Solar charge profile

mjh73mjh73 Registered Users Posts: 4

Hi everyone,

I'm a complete and utter newbie to the forum and to the world of PV, I was hoping to ask for some help/advice......

I live in the UK and have just recently had a 100W solar panel fitted to my caravan to keep the leisure battery (sealed Lead-acid, Yuasa - L36-100 ) topped up, to provide power when we are not connected to an electrical hook up and to power the caravan motor mover. It is controlled by an Epever MPPT Solar Charge Controller - although not sure of the exact model (I do know that it is an XTRA*****N-XDS2 model with the advanced display, sorry not sure of current rating).

We bought the caravan with battery fitted last year, the battery had been fitted from new in 2017, the bloke we bought it off ALWAYS had his caravan plugged into the mains to keep the battery topped up with the in built multi-stage charger.
Now we have it it is stored 30miles away from our home but has a tracker on it that tells me the position and battery voltage at roughly 6 hour intervals, over the winter I noticed voltages of 14v, 14.4v, 14.9v and yesterday 15v.....As expected ? (see below link)

I managed to visit the van yesterday and saw the battery voltage (measured on internal systems) drop from 13.4v to 12.6v with a small load of LED lights on for 30mins or so.
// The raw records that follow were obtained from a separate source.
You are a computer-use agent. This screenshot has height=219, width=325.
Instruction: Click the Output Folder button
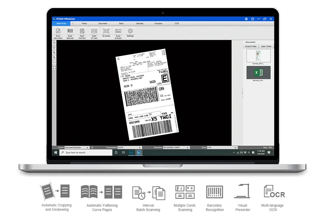pos(251,46)
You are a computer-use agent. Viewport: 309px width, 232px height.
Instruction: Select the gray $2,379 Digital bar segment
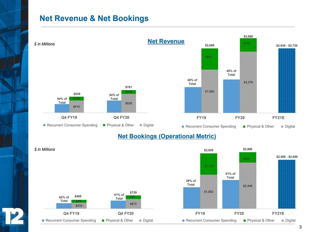248,82
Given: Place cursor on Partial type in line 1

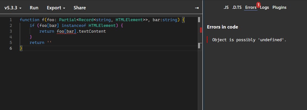Looking at the screenshot, I should (67, 20).
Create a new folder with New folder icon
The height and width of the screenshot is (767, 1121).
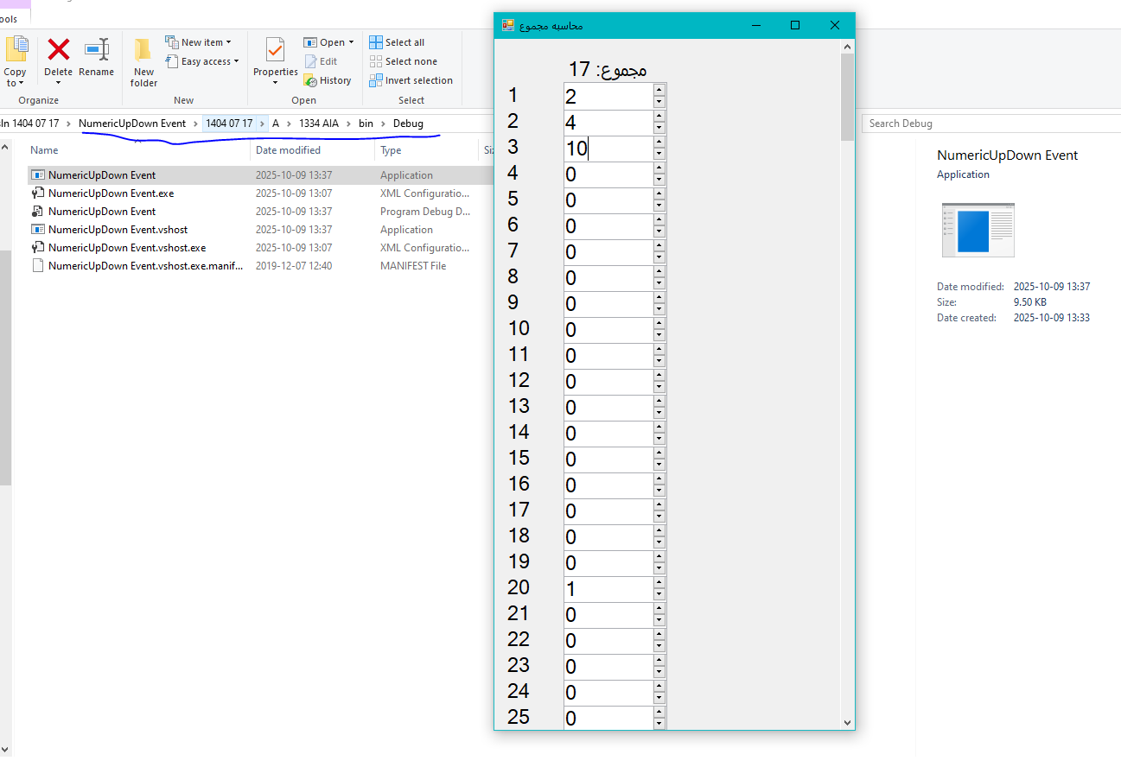coord(143,52)
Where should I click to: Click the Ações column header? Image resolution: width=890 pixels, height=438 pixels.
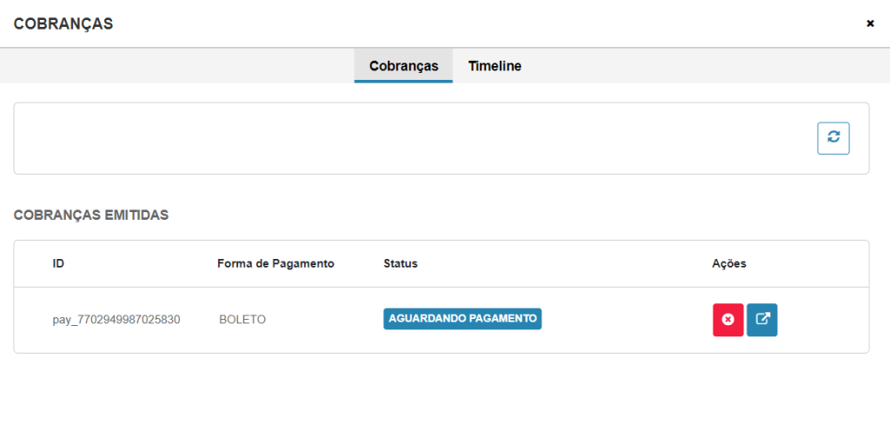tap(729, 264)
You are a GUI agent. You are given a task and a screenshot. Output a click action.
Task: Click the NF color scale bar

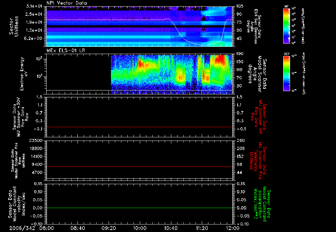pyautogui.click(x=286, y=26)
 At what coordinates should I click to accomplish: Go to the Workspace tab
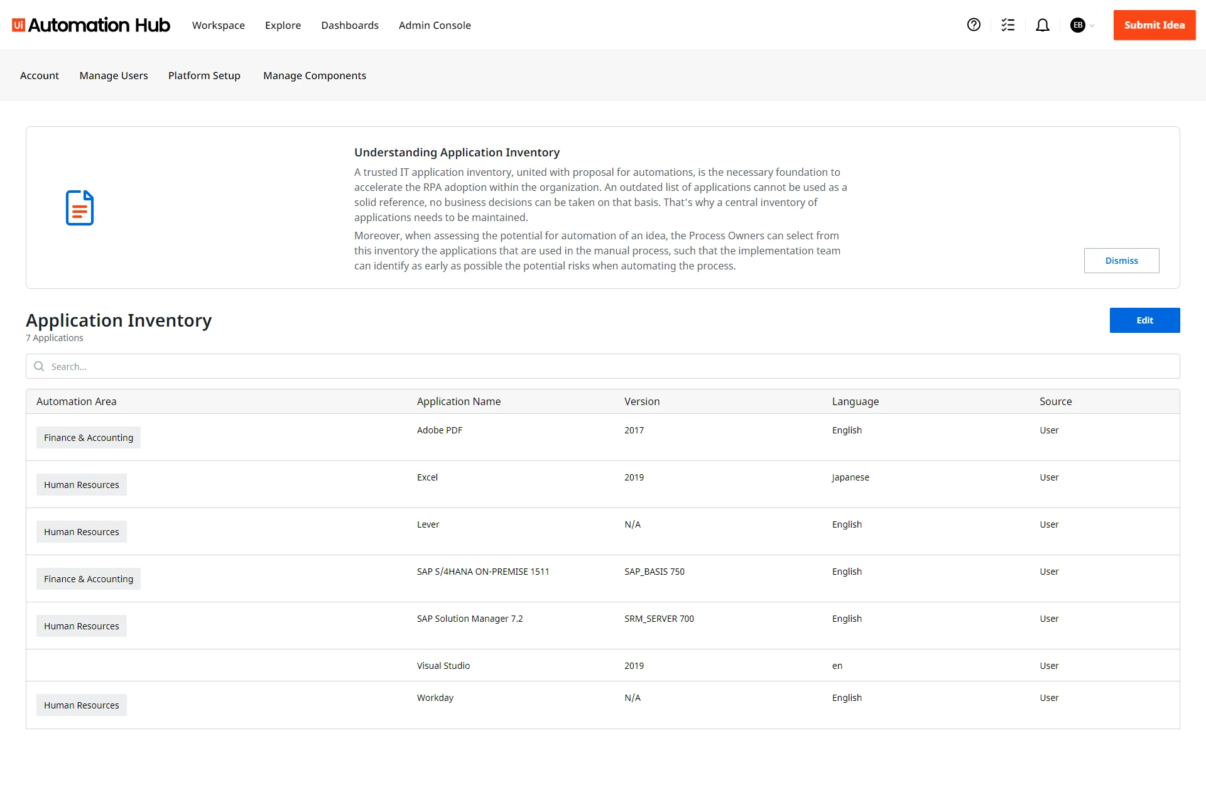(219, 25)
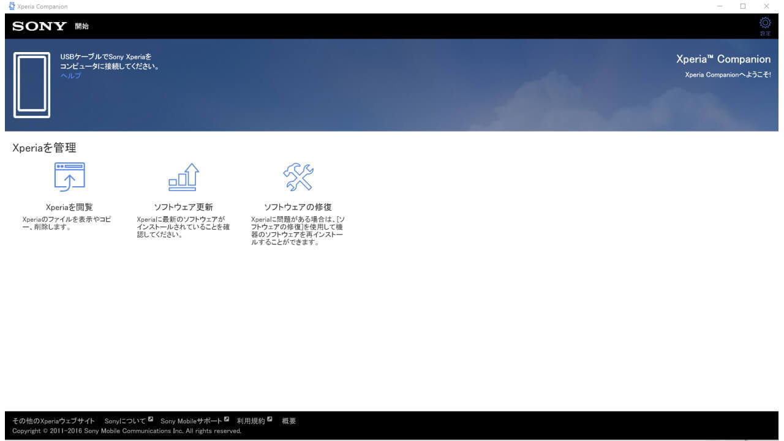Open the Xperiaを閲覧 file browsing tool
The image size is (784, 441).
69,178
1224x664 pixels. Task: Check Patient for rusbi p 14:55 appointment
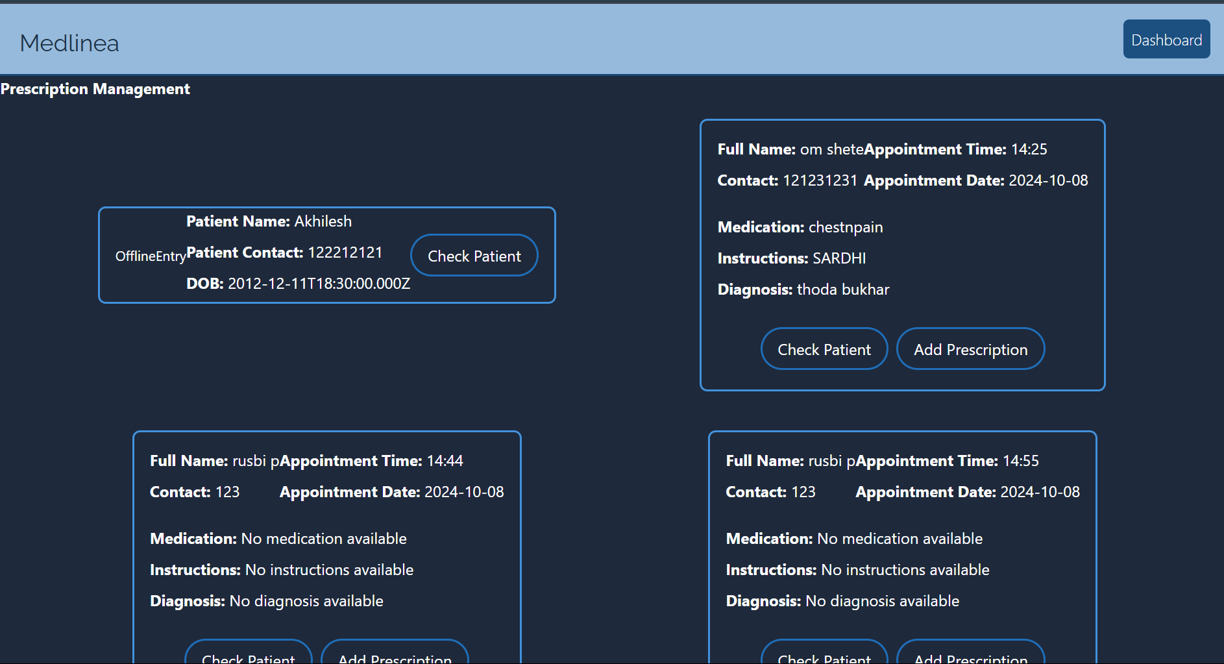[824, 652]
Checked the battery it was cold to the touch, not hot at all.
See the charging profile of the solar charger Page 23

Basically what I'd like to know is if everything looks alright or is the battery on its way out as the charge voltage is constantly high.
Should I replace the Lead Profile with a User Profile with lower voltages?
Is this normal to see in winter?

I hope I've included enough detail for you experts to garner a picture of my set-up, is there any additional info you guys need?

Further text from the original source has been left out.